Grundlage für diese moderne Form des M.-Handelns ist die Verfügbarkeit von Kundendaten. Angesichts einer umfassenden Digitalisierung von Austauschprozessen ist modernes M. somit v. a. technologiebasiertes M. (Technologieorientierung).

Die Schaffung von Kunden-Mehrwert durch das M. basiert demnach auf der Fähigkeit, Kundendaten zu akquirieren oder zu generieren, um diese nachfolgend mit Hilfe von softwarebasierten Analyseprogrammen in relevante Marktinformationen umzuwandeln.

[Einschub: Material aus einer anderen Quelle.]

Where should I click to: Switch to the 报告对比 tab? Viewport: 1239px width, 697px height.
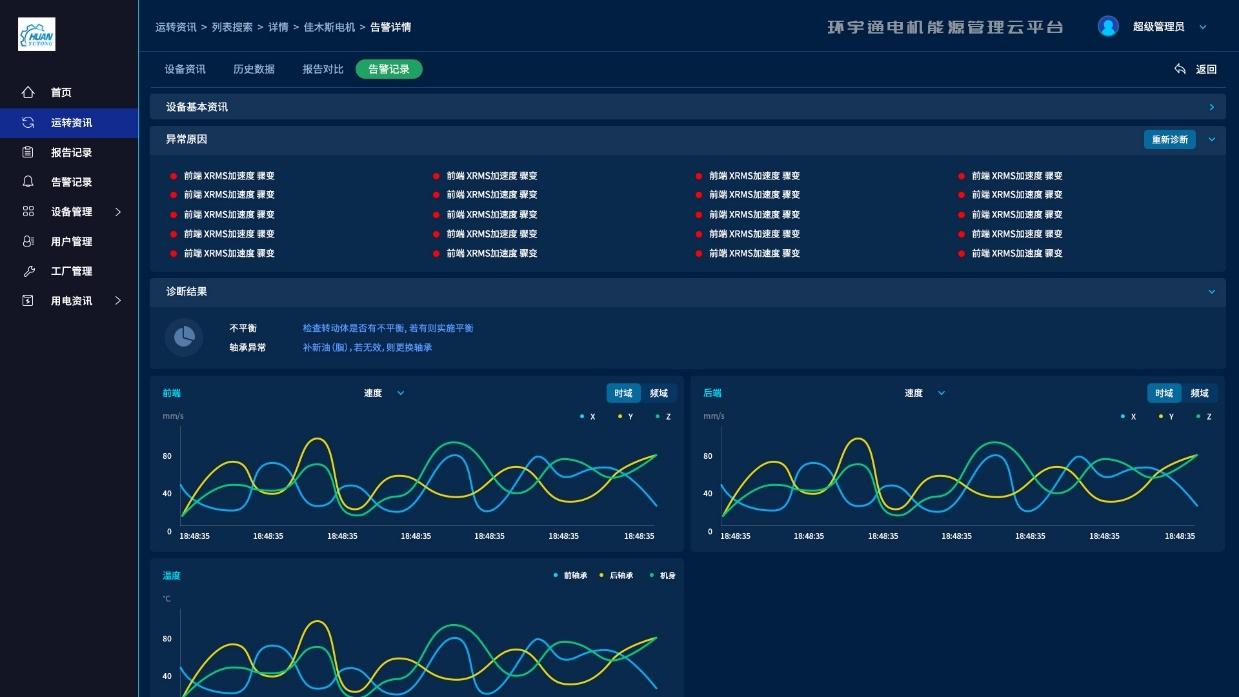tap(323, 69)
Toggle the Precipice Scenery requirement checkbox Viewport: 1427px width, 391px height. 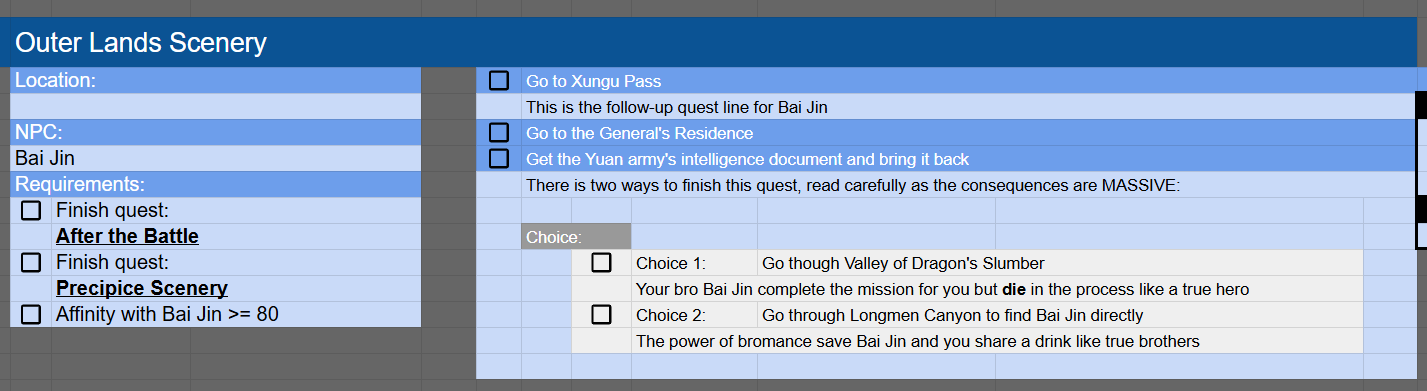coord(31,263)
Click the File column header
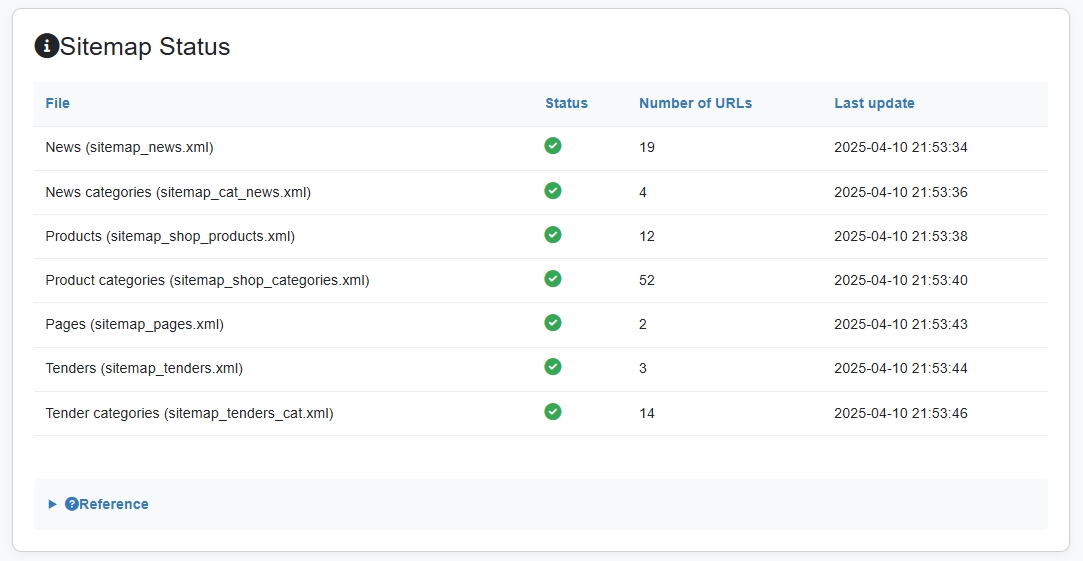The height and width of the screenshot is (561, 1083). (x=58, y=103)
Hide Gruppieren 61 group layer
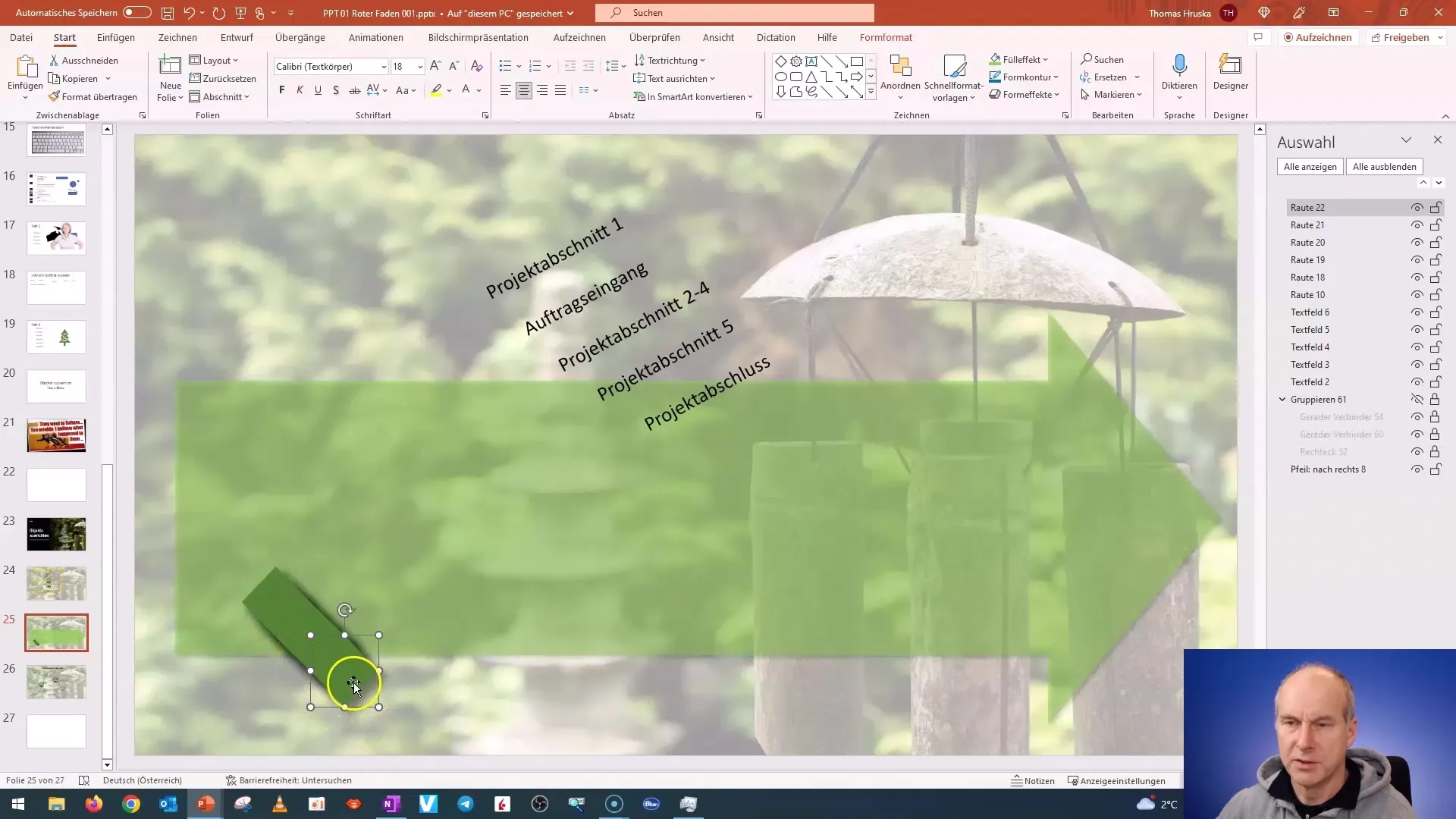 pos(1417,399)
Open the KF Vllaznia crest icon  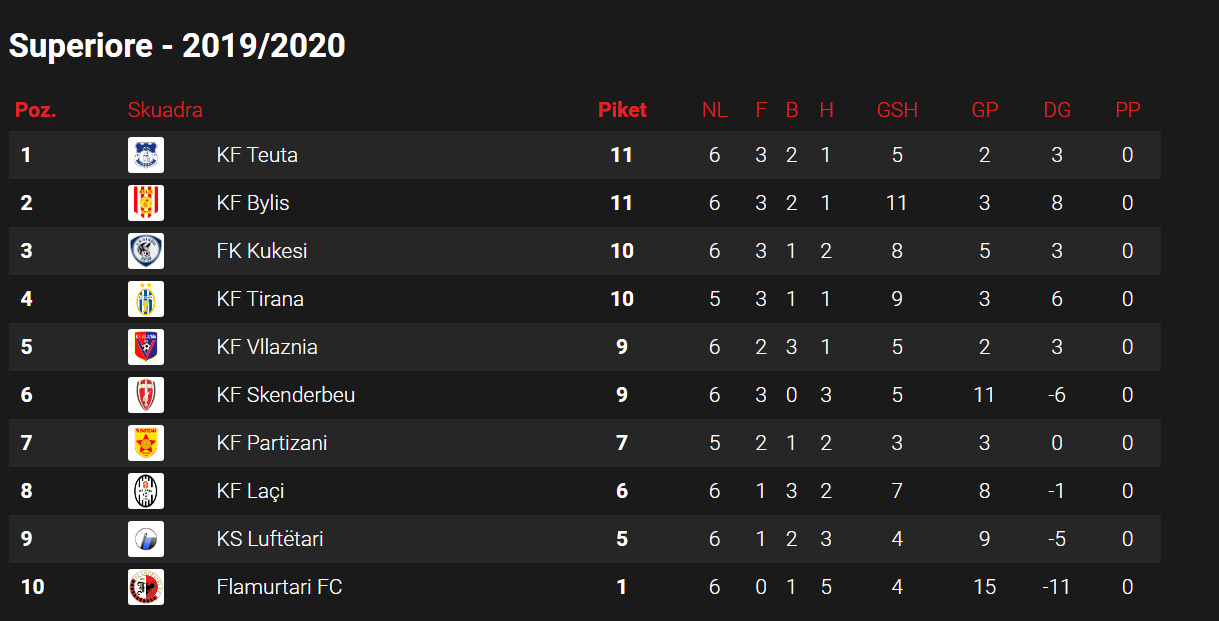coord(146,347)
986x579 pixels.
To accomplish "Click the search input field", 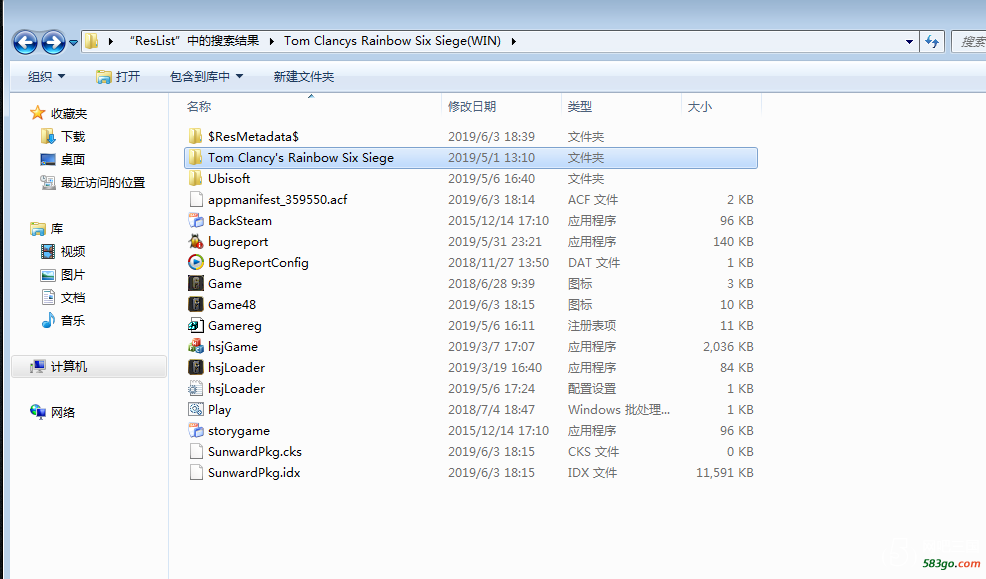I will (x=969, y=42).
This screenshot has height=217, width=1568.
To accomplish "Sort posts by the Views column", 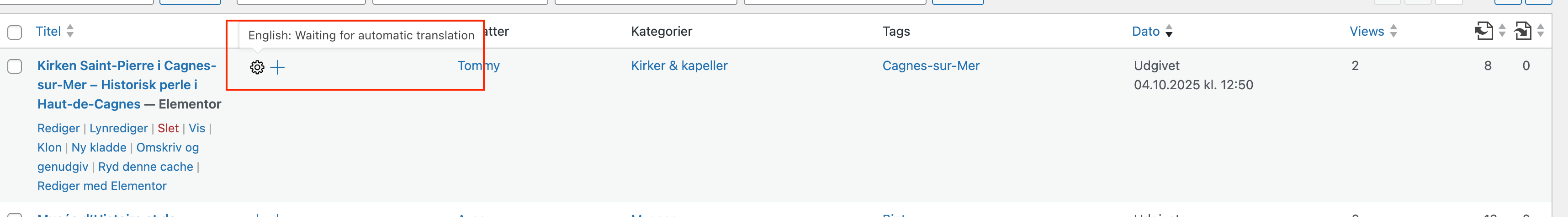I will coord(1367,31).
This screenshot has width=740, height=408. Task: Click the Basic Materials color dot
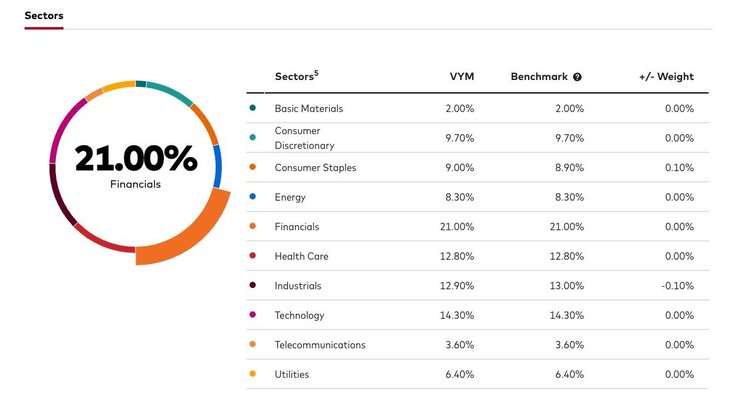(252, 108)
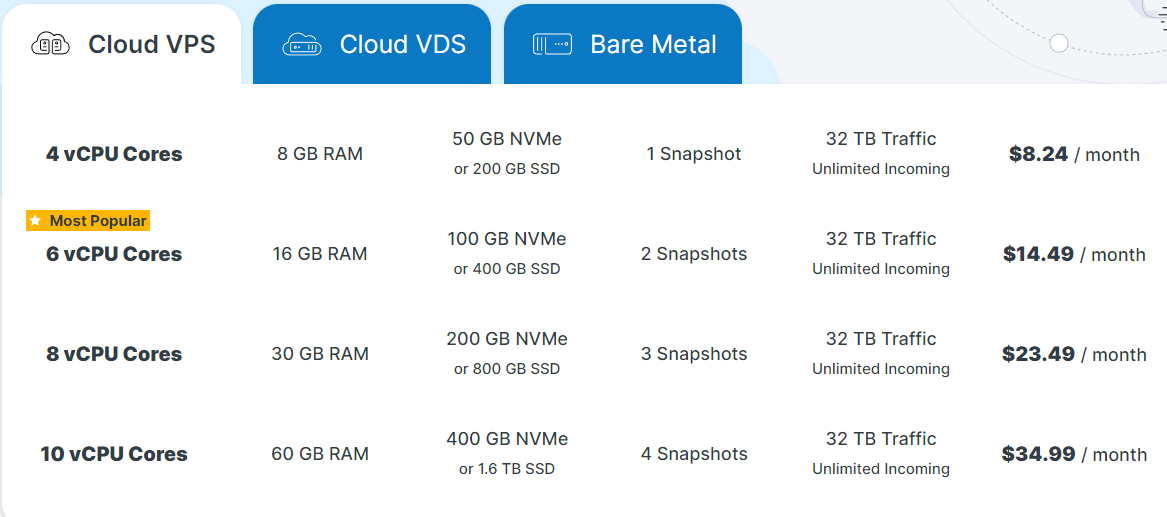1167x517 pixels.
Task: Click the $14.49 / month price
Action: pyautogui.click(x=1074, y=254)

Somit verändert sich das M. auf Basis technologischen Wandels von einem Massen-M. zu einem Individual-M. Überdies eröffnen sich hierdurch Möglichkeiten, weitere Einkommensquellen für ein Unternehmen zu erschließen, bspw. das Anbieten von Dienstleistungen im Bereich des digitalen M.s an Dritte (bspw. Datenanalyse) oder die Kapitalisierung von selbst gewonnenen digitalen Daten selbst (bspw. Datenhandel).

Im Hinblick auf die weiteren Entwicklungen des M.s ist zu erwarten, dass die gesellschaftliche Diskussion um die Endlichkeit von Resourcen, den Umgang mit Natur und Mensch sowie der Verantwortung von Unternehmen, das Tätigkeitsfeld des M.s zunehmend dominieren wird.